■ Assignment
The data below contains pictures, which are to be skipped; the lines starting at the line with "The width and" and ending at the line with "the Agent node" are to be output exactly, both ends included.
╭─ Extracted material
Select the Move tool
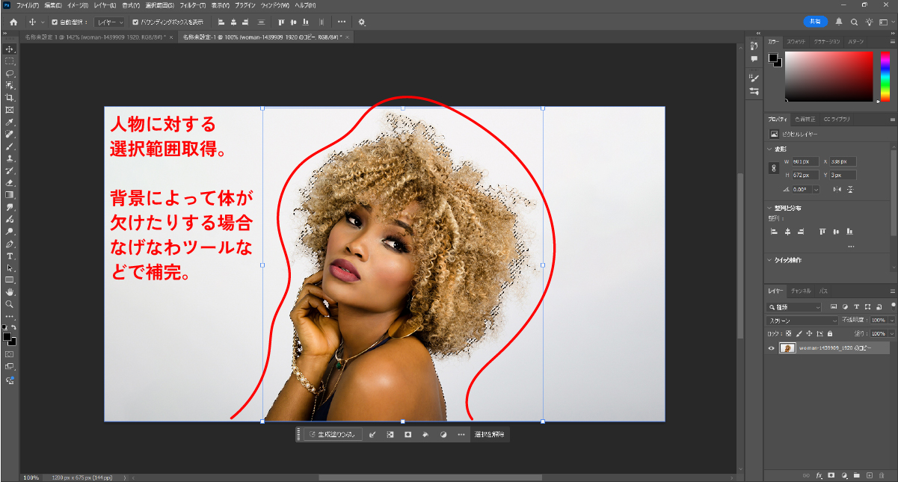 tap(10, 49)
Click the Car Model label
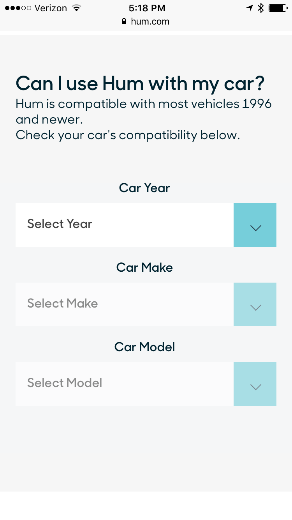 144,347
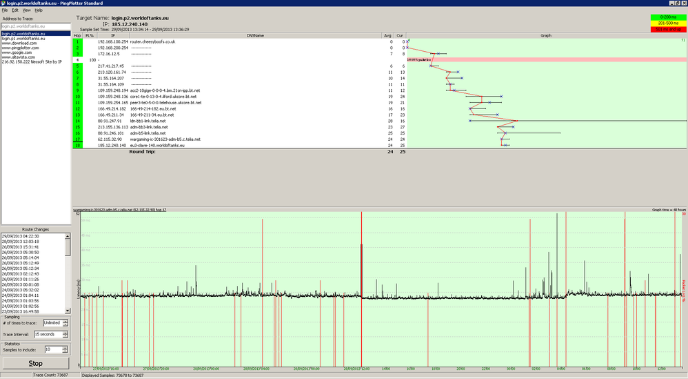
╰─
╭─ Extracted material
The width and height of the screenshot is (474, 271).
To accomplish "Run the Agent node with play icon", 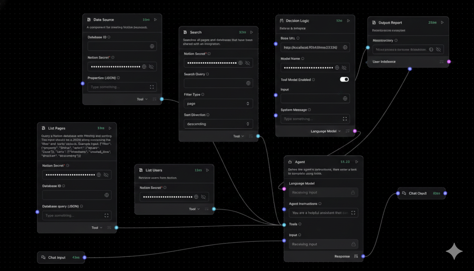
╰─
■ Exercise output
The width and height of the screenshot is (474, 271).
To accomplish "Run the Agent node with play icon", 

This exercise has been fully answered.